ただし、紙の請求書原本を郵送しない場合、受領する企業は電子化した請求書を保管する必要があるため、送付先の企業は「電子取引に係る電子データ保存」の要件を満たさなければならない点には注意が必要です。取引でトラブルが発生しないよう、相手企業の処理方法も確認しながら進めるようにしましょう。

電子請求書発行システムを利用する:
電子請求書発行システムは、請求書の作成や送付を行うことができ、請求に関連の業務を一元管理することも可能です。
WordやExcelでの作成と違い、作成するフォーマットも統一されるため管理や、利便性も向上します。電子請求書発行システムは企業の請求業務を一括で管理でき効率化できますが、運用にはコスト発生しますので、その点も考慮し自社に合ったシステムを検討しましょう。

__提供資料__
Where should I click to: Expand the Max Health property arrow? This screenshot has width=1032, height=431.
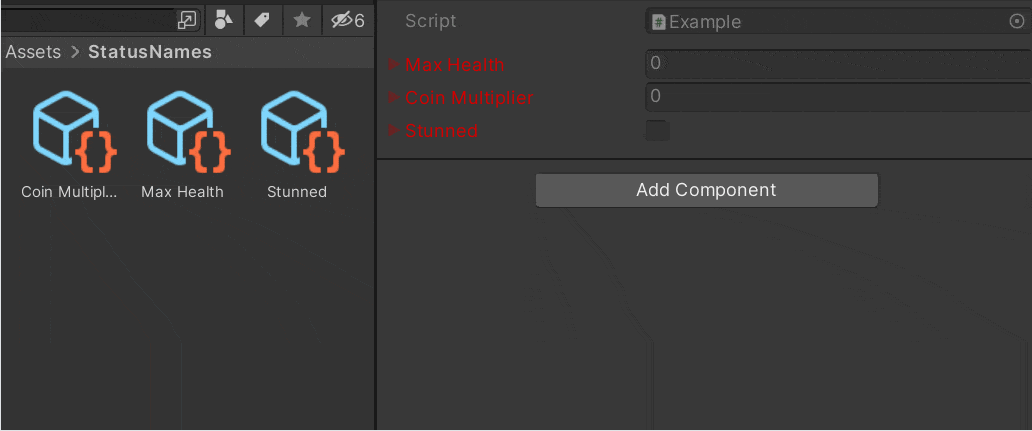[394, 64]
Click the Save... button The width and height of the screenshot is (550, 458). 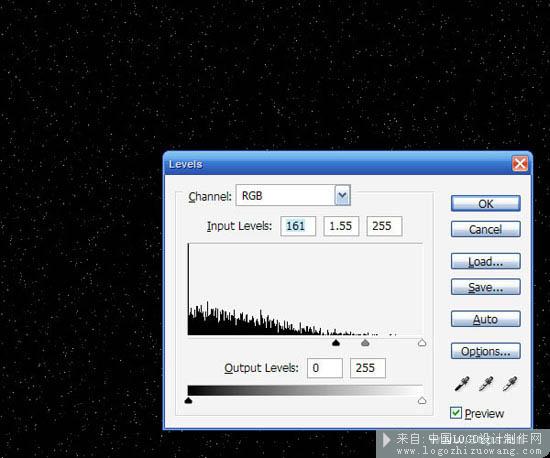click(x=485, y=287)
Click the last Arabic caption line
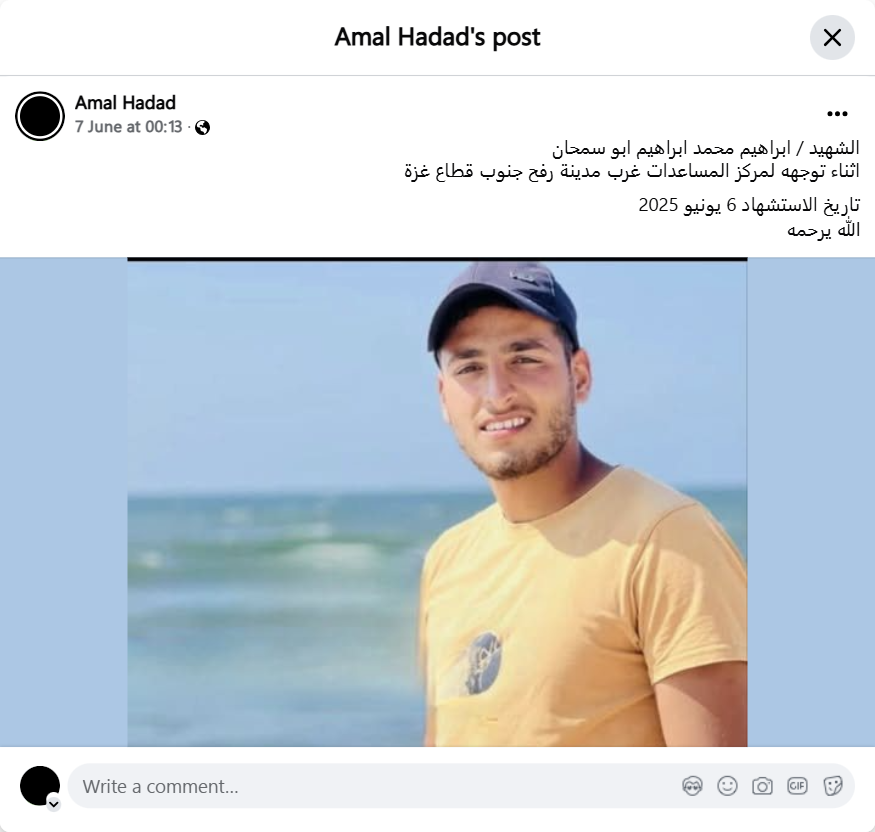Viewport: 875px width, 832px height. (x=823, y=229)
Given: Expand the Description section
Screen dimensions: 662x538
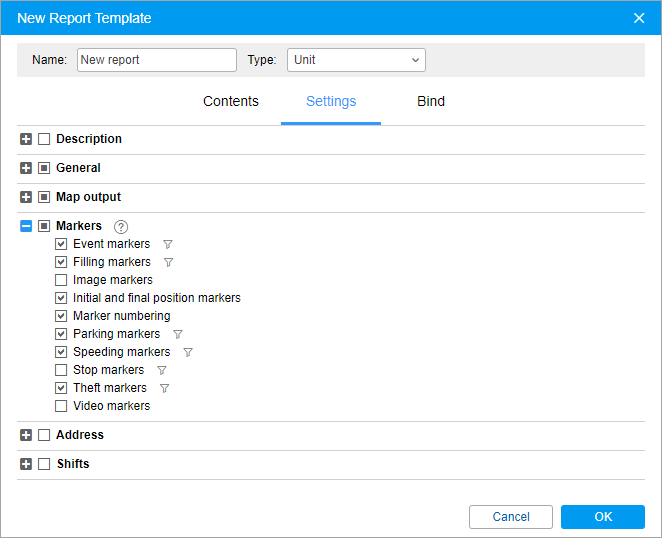Looking at the screenshot, I should pos(26,139).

__設問__
1 - 請求書の電子化に関する本文を読み、次の問いにそれぞれ短く答えてください。
(a) 紙の請求書原本を郵送しない場合、送付先の企業はどの要件を満たさなければならないか。
(b) 電子請求書発行システムを使うと、WordやExcelでの作成と違って何が統一されるか。
(c) 電子請求書発行システムの運用には何が発生するとされているか。
2 - 請求書の電子化に関する本文を、最後の文の後から書き継ぐこと。

__解答一覧__
1 -
(a) 「電子取引に係る電子データ保存」の要件
(b) 作成するフォーマット
(c) コスト

2 -
まとめ:電子システムの活用で帳票保存を安心安全に

請求書を含む帳票書類は、法律上保管期間が定められています。ですが、7年~10年と長期間にわたるその保管期間の間に、膨大な紙の書類を保管しなければなりませんでした。2005年に施行された「e-文書法」ではスキャンデータでの保存が可能に。これに伴い、面倒な請求書作成や保管を電子システムで行うことができるようになりました。

請求書・各種帳票の電子通知サービス「WebBureau(ウェブビューロー)」は、多様な帳票や請求書の発行・管理を一括して行えるクラウドサービスです。請求書発行の際のPDF生成の特許技術をはじめ、取引先および社内の利用者の一括管理や、部門・業務責任者など個人・グループごとの閲覧・操作の制限の設定、管理が可能です。高度なセキュリティで、重要なデータの改ざんや流出を防ぎます。また膨大な帳票データでも、帳票ごとに最大10項目の検索条件を設定できるので、必要なデータが素早く取り出せます。

こうした電子システムを利用し、自社のペーパーレス化を実現しましょう。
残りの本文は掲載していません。